I had first tasted the wines of Clos Manou a few years earlier, and being a regular visitor to Bordeaux I soon found myself tasting the wines every year, several times a year. And they always stood out, frequently among the top three or four wines I tasted from the northerly Médoc appellation, where ripening has traditionally been something of a challenge and wines with a rather ‘vegetal’ maturity are still, even with climate change upon us, not hard to find. But the wines of Clos Manou were clearly cut from a different cloth; they were full of savoury character, filled with dark fruit set within a dry structure, clearly ripe and yet they offer a contrast to the more modern, sweeter style of Bordeaux.
So my first purpose was to meet the proprietors behind these wines, Stéphane and Françoise Dief.
The second was to check out their vines, because I had heard the domaine was rich in old pieds planted perhaps 150 years ago. I write ‘perhaps’ because when vines are this old, nobody really knows for sure exactly when they were planted. I discovered the rumours to be based in fact. Stéphane owns a remarkable parcel of ancient pre-phylloxera vines; you can see images, and read more about these vines, in my profile of Clos Manou, which I wrote after my visit.
Stéphane and Françoise were not exactly born wearing a silver tastevin.

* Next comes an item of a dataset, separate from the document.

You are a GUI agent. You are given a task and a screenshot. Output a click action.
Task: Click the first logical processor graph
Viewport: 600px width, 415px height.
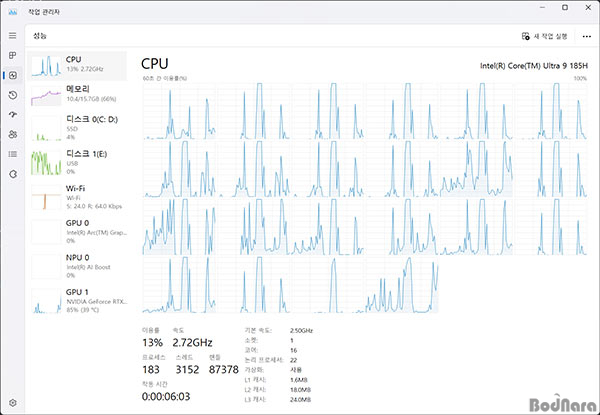click(172, 110)
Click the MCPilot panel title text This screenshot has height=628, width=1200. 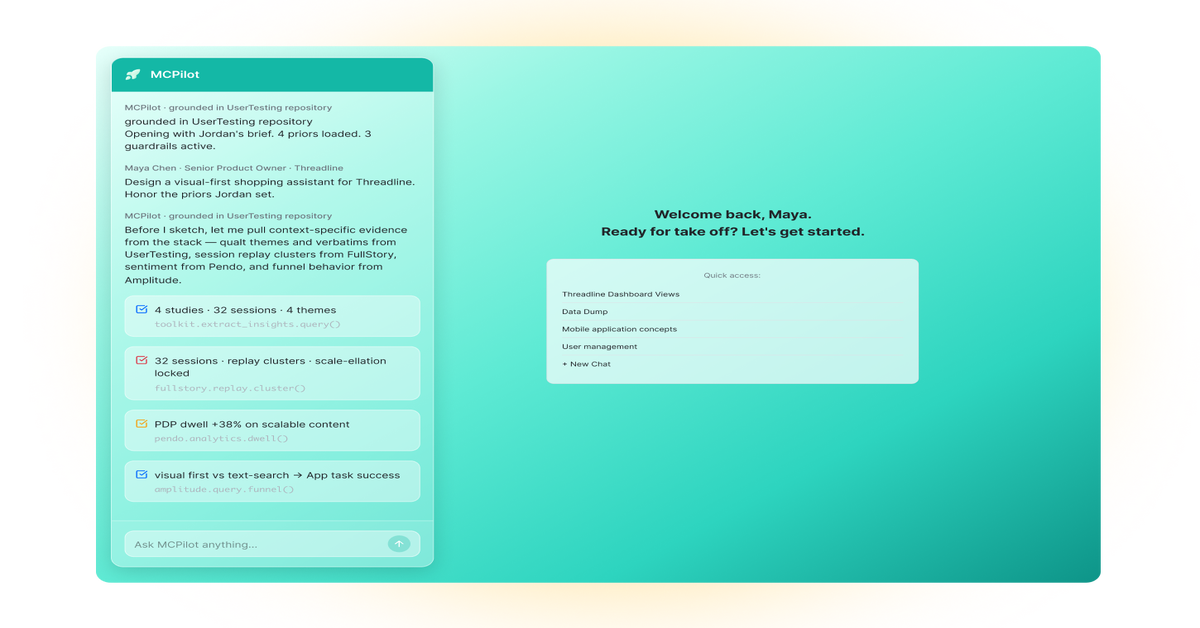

Françoise’s family did own a few rows of vines, although they were not particularly active in making and selling wine, while Stéphane was carving out a career which emulated that of his father, as a courtier. Françoise’s brothers were working on the production side though, at Mouton-Rothschild and Rauzan-Ségla, in positions which meant they had access to good wines from a variety of the classed growths of the Médoc. Pouring these at family dinners had a profound effect on one person sitting at the table, and that person was Stéphane. Or Manou, as he is known to his friends.

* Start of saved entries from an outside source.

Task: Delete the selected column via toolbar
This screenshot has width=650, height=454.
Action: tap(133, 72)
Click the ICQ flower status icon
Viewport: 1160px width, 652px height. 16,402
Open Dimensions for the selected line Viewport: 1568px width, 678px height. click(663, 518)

The fact that somebody who has nothing – no history, no vines, no cellars – can still create a domaine from scratch and make a real go of it gives me hope. It can lead to profound success; in the Loire Valley, for example, it would be hard to find two more influential figures in Anjou than Richard Leroy and Mark Angeli, but both came into wine from other lives. But that is in the Loire Valley, where land – especially that in the less prestigious appellations – is relatively cheap, and there are opportunities for newcomers and dreamers. In Bordeaux such success must be rarer, yet in Stéphane, Françoise and Clos Manou, that is exactly what we have.

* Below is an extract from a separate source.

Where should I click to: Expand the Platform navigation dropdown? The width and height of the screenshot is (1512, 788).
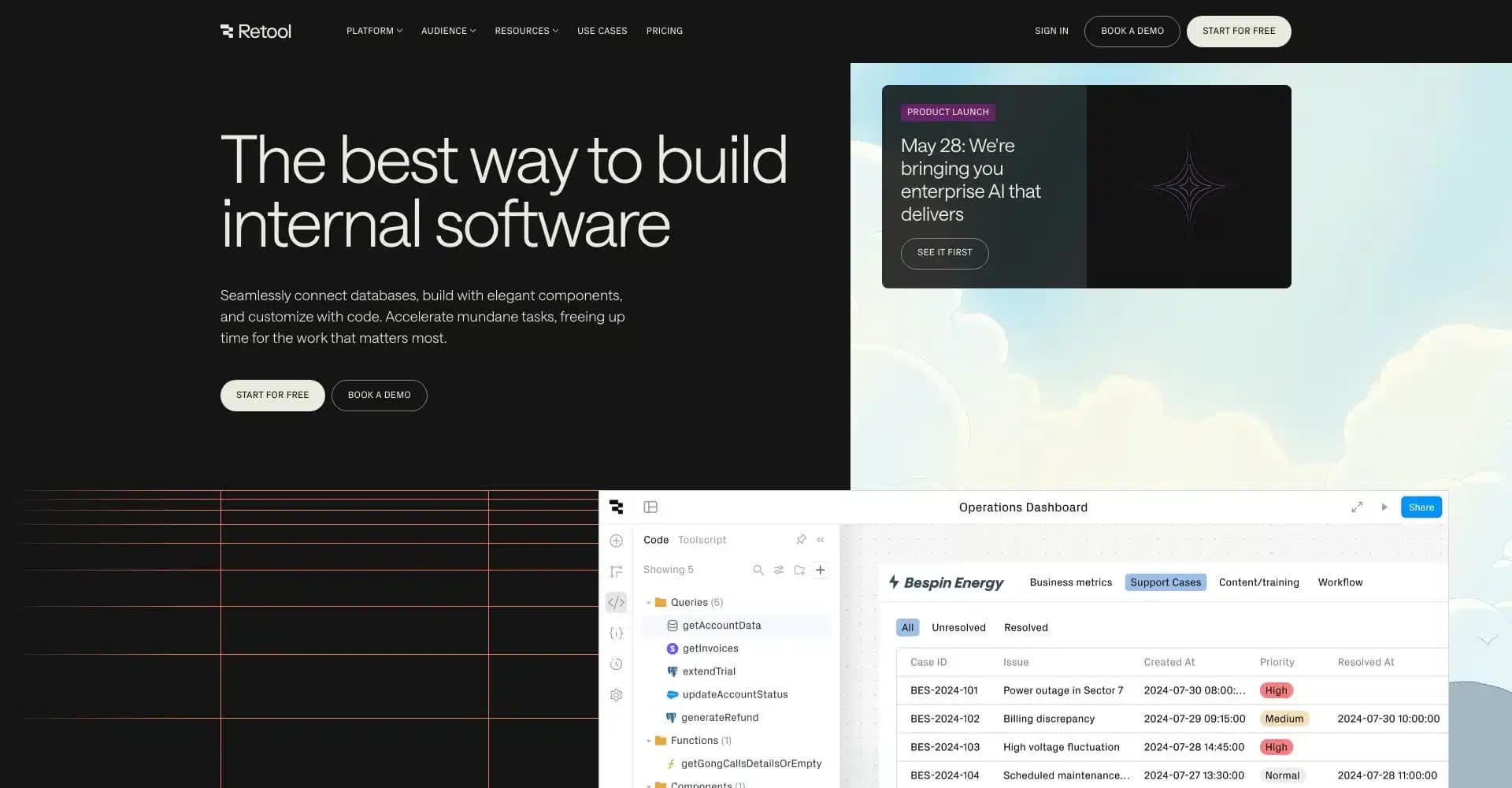coord(374,31)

Stéphane and Françoise started with a 0.12-hectare parcel, and they made their inaugural vintage in 1998, in a tiny cellar in Saint-Christoly-Médoc. Their first crop filled two barrels, yielding just 600 bottles. But large trees from acorns do grow, and by 2002 they had acquired more vines, and more cellar space. And in 2003 they acquired something that, it could be argued, was even more valuable; a glowing review with a high score from a certain American critic, who was at the height of his powers. From this point on Stéphane and Françoise would never look back.
I won’t dive too deeply into the technical side of the business here, as there are two pages filled with viticultural and winemaking details in my profile. Suffice to say the domaine is close to organic, although Stéphane will not commit for fear of depending solely on copper-based treatments in warding off mildew, for fear of the effect this heavy metal has on the soils. The cellars, meanwhile, display a Dagueneau-esque level of cleanliness and order, and are lined with all the concrete eggs, sandstone jarres and glass wine globes the modern vigneron could wish for. They even have some barrels (remember those?).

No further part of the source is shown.